:: Supplied information

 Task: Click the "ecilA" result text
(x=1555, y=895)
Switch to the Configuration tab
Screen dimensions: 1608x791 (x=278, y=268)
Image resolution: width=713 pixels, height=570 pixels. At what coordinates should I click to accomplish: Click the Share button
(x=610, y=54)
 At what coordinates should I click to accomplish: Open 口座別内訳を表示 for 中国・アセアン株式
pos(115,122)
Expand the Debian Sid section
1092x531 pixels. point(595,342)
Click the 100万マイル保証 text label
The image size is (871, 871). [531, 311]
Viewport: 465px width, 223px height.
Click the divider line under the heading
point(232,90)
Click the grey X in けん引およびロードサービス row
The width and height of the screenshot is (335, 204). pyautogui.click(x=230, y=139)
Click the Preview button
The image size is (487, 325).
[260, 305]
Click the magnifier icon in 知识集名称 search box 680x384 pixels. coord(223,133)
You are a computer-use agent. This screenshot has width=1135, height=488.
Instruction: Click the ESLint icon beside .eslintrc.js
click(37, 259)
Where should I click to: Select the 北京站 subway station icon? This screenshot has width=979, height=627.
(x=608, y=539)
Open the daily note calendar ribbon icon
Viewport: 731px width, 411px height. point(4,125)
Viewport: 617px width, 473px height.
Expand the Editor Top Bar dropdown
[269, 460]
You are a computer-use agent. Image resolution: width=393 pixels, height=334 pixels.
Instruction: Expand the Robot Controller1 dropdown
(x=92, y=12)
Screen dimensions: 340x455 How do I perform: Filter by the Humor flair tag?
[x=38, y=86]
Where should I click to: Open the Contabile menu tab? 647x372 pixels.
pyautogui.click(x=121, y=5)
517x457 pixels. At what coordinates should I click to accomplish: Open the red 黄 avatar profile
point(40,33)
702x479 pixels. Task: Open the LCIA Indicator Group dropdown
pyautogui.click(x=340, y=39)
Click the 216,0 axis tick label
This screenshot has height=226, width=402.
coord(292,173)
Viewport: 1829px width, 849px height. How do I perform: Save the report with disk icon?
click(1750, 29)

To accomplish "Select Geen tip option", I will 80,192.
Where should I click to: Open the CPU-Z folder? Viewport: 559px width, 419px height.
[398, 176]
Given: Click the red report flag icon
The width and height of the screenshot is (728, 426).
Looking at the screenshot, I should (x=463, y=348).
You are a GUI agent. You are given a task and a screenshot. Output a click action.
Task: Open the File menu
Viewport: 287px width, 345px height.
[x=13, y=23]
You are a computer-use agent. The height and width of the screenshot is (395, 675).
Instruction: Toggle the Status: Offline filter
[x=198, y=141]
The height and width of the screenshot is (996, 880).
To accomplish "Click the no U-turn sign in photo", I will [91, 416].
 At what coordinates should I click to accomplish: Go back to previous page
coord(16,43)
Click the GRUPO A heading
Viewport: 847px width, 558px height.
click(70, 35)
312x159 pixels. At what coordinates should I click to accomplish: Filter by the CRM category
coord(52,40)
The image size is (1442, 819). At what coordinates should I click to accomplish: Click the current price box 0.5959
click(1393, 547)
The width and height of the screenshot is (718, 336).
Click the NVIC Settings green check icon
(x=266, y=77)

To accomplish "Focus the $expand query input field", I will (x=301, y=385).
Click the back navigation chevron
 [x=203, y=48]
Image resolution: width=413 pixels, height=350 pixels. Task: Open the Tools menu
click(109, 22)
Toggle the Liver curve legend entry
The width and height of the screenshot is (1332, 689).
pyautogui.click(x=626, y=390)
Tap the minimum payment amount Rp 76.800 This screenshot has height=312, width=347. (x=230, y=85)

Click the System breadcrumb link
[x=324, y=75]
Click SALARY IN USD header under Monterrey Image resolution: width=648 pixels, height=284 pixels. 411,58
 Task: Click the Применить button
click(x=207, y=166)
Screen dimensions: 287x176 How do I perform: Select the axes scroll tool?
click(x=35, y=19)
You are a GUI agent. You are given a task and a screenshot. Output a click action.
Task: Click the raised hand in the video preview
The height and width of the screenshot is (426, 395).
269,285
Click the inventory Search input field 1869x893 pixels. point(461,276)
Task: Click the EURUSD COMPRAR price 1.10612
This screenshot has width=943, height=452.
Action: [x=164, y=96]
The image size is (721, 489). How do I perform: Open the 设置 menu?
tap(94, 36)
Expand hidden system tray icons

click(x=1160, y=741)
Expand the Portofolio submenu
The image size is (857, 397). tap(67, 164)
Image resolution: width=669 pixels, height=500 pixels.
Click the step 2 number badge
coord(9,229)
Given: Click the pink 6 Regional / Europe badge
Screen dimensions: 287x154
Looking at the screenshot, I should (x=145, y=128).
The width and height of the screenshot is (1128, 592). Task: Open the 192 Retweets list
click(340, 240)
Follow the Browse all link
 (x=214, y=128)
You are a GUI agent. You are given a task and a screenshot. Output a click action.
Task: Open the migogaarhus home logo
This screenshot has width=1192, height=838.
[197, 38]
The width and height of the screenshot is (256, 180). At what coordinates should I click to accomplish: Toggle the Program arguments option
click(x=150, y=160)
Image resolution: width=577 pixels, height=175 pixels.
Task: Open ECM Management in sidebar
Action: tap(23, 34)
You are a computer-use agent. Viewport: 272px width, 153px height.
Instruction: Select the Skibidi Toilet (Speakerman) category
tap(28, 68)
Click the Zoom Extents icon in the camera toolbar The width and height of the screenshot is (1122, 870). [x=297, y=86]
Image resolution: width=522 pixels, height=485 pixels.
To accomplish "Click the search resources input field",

::::

Task requirements: Find the word "agent" in the entries above. Copy every line that has it.

The completed task:
You are a computer-use agent. This screenshot has width=1135, height=488.
You are a computer-use agent. Image resolution: width=393 pixels, height=334 pixels.
You are a GUI agent. You are given a task and a screenshot. Output a click action.
You are a computer-use agent. The height and width of the screenshot is (395, 675).
You are a GUI agent. You are given a task and a screenshot. Output a click action.
You are a GUI agent. You are given a task and a screenshot. Output a click action.
You are a computer-use agent. Viewport: 272px width, 153px height.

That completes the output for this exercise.